Various attempts to nudge the industry and regulator towards a more investor-friendly regulatory system failed. But by the beginning of 2010, the noise made by people who were mis-sold or fraudulently sold these products was too loud to ignore. I know of letters reaching the ministry of finance every day addressed to the finance minister complaining about such mis-sales. Some of them, it seems, he read. Concurrently, the capital market regulator brought the issue out of the closet by going to court against the insurance companies who were selling mutual funds in the garb of insurance products. In the dust-up that ensued, the victory ostensibly went to the insurance regulator, but the nudge to reform insurance became a push.
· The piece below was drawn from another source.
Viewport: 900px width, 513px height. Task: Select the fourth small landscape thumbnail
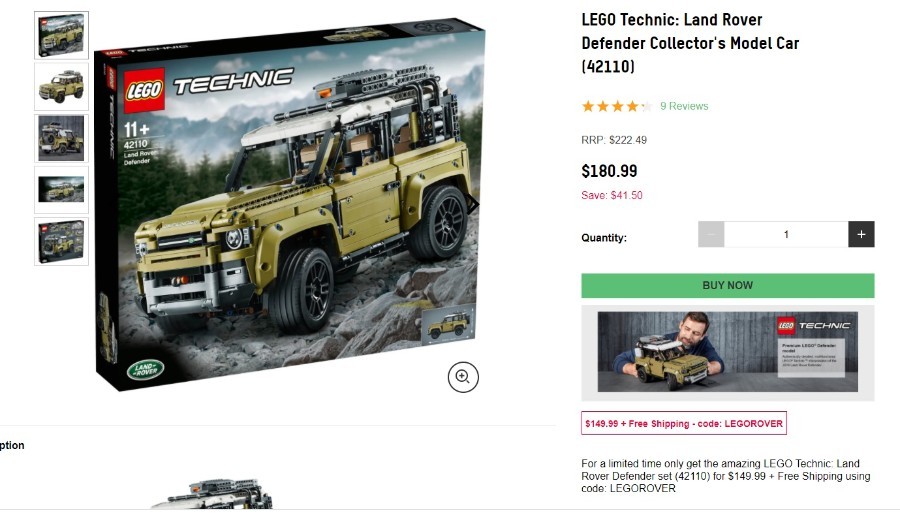pos(61,190)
Almost immediately after the June ordinance that ruled in favour of the Insurance Regulatory and Development Authority (Irda), the regulator came out with a set of rules that have genuinely attempted to correct the flaws in the Ulip. From today, 1 September 2010, the new Ulip that hits the market will no longer be a trap. Total costs are capped and staggered. Lapsation will no longer be a crime punishable by a total loss; the maximum loss is capped at Rs6,000.
Where Irda left off, the Direct Taxes Code took off. Unless the lobbies ensure otherwise, from 1 April 2012, insurance products will no longer qualify for the Rs1 lakh deduction (currently under section 80C) from taxable income. Instead they will be eligible for a maximum of Rs50,000 deduction, but the life cover will have to be at least 20 times the premium. This means a premium of Rs1 lakh would need a minimum life cover of Rs20 lakh—not too much, but better than the 1% crust of insurance the old product carried.
So what now? The blanket ban that I imposed on my family, friends, readers and viewers buying a Ulip still stays. Today is the first day of a new world that is fairer to the investor than it was yesterday. Let’s wait for the products to come to see if companies are following the regulation in spirit or are still checking boxes. The rules are now fair. The market has to now see what the insurance companies will do with these rules. What about those who were trapped into the Ulip product in the past few years? If you believe you were mis-sold the product, protest. Loudly. Write to the company, write to the regulator, call the toll-free helpline, make as much noise as you can. The informal message out in some insurance companies is this: settle with all those who protest loudly or have connections with the powers that be.
End note: The older fund houses are drumming up support against changes being brought about by the capital market regulator. Those who would not speak even when spoken to are now actively seeking meetings and passing around cell numbers to journos. In a post-1 September world, the big tilt in favour of Ulips is gone.
This will go further over the next two years. Mutual funds now need to stop bleating and get on with drawing retail investors in. The field is levelled, the costs are down, the investors are ready—can we have some action in the market now?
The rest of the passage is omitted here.